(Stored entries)
──────

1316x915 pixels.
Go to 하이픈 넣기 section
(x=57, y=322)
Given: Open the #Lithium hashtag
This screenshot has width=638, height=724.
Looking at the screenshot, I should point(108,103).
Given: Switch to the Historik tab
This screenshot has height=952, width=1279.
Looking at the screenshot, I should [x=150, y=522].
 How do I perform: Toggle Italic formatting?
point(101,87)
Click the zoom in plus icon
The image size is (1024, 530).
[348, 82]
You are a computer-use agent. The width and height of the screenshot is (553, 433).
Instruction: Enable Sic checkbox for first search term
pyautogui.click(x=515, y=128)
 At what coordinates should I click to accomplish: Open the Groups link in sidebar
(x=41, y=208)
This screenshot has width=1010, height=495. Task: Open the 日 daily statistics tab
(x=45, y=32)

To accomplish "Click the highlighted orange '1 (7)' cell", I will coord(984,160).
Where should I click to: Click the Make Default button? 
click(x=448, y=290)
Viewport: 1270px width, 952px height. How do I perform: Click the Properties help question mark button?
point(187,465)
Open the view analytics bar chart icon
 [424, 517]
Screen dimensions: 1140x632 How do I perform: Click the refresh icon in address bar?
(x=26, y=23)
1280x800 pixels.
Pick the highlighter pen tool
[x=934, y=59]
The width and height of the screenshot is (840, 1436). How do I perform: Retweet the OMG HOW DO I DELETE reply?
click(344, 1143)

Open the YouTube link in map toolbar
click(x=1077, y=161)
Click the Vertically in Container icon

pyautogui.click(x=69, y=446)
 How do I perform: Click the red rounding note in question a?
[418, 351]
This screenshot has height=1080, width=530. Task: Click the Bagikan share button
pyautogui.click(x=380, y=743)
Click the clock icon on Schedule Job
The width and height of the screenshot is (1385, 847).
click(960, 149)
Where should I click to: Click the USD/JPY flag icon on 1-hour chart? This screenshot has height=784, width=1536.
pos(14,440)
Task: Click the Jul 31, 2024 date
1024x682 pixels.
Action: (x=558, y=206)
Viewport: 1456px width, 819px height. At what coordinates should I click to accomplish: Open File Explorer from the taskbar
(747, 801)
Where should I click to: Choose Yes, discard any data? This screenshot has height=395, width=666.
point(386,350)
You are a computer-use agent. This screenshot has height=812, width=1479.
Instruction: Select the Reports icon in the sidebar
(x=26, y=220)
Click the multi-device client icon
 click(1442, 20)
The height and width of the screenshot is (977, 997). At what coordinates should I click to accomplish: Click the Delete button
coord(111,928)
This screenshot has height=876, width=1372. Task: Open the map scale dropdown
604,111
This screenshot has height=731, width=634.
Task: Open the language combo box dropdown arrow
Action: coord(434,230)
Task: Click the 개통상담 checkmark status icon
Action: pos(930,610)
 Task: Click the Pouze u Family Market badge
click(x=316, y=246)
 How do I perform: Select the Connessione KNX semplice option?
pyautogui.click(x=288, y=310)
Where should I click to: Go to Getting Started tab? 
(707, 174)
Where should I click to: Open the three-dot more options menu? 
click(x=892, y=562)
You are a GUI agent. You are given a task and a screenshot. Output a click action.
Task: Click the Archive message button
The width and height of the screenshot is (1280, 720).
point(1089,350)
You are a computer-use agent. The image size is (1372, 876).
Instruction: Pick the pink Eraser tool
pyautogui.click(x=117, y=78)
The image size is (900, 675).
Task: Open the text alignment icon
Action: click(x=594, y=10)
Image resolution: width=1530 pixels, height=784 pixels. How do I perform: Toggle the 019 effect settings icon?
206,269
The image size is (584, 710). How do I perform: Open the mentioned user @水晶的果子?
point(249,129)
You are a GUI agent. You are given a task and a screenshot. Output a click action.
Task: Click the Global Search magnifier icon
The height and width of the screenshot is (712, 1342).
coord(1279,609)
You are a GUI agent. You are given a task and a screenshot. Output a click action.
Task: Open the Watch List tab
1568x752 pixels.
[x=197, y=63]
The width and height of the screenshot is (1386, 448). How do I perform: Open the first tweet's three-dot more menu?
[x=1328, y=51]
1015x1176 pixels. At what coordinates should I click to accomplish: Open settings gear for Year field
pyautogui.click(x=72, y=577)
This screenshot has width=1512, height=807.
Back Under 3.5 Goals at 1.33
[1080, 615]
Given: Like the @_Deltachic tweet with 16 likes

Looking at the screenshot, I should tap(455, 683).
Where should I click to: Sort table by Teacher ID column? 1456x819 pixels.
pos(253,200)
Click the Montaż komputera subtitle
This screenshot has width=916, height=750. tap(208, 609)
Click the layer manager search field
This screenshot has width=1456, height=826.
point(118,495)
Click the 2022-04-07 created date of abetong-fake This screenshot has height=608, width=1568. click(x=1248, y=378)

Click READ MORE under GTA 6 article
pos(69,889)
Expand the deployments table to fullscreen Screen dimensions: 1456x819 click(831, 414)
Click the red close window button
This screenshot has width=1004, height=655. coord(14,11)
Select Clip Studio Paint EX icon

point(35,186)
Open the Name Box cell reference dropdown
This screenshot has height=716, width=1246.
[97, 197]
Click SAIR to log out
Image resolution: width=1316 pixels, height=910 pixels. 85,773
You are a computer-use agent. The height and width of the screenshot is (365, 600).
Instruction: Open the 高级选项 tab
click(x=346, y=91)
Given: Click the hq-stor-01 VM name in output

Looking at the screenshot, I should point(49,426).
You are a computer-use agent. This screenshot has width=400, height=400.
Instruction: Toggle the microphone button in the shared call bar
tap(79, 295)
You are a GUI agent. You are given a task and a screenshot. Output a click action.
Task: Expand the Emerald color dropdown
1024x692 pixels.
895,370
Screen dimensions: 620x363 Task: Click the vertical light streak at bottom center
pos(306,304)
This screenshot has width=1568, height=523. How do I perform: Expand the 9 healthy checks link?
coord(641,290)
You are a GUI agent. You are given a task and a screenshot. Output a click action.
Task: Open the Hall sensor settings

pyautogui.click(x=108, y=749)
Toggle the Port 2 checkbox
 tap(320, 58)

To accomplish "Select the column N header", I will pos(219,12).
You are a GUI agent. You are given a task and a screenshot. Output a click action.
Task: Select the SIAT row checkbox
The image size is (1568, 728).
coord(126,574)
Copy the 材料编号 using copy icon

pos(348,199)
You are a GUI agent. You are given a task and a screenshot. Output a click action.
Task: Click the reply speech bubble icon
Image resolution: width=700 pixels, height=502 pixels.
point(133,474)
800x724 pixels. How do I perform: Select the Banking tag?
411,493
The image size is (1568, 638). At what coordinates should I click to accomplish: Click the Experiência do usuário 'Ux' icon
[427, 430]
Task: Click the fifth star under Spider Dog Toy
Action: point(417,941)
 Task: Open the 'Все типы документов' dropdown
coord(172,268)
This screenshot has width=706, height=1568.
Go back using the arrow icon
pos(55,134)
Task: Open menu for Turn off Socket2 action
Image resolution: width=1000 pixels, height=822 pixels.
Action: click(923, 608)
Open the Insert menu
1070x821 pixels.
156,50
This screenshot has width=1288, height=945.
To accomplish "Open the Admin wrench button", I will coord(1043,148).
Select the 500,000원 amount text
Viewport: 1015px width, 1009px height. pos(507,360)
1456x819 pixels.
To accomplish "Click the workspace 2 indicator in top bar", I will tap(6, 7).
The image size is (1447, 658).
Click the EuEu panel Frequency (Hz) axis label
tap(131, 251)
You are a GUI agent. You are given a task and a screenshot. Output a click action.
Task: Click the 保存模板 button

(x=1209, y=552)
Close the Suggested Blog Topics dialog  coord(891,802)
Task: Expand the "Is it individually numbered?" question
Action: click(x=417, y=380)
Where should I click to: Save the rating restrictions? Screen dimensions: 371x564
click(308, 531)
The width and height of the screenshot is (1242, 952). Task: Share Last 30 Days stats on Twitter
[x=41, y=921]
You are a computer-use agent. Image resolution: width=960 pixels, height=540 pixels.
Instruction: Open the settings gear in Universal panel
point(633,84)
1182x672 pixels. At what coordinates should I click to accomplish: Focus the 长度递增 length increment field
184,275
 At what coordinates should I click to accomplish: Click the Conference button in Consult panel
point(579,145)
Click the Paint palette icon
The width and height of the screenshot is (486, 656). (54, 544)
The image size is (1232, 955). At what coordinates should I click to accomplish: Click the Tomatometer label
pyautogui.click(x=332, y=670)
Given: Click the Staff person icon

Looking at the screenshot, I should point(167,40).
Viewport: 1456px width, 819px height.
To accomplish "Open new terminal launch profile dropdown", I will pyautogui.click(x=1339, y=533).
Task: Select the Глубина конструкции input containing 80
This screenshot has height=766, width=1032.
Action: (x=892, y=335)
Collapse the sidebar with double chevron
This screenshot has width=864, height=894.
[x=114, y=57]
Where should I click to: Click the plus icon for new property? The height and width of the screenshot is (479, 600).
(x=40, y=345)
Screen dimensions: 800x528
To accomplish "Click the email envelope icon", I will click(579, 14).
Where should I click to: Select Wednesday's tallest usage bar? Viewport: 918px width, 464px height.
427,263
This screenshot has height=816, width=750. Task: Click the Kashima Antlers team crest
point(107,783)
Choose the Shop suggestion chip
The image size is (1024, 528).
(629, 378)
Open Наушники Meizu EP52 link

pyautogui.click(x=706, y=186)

──────

**BRIEF:**
Please update the rows from the line with "Task: Click the Pouze u Family Market badge" up to and including the line with "point(1089,350)" by changing "Where should I click to" to "Where do I click to" and keeping everything else the same. Return only those lines.

**RESULT OF THE EXERCISE:**
 Task: Click the Pouze u Family Market badge
click(x=316, y=246)
 How do I perform: Select the Connessione KNX semplice option?
pyautogui.click(x=288, y=310)
Where do I click to: Go to Getting Started tab? 
(707, 174)
Where do I click to: Open the three-dot more options menu? 
click(x=892, y=562)
You are a GUI agent. You are given a task and a screenshot. Output a click action.
Task: Click the Archive message button
The width and height of the screenshot is (1280, 720).
point(1089,350)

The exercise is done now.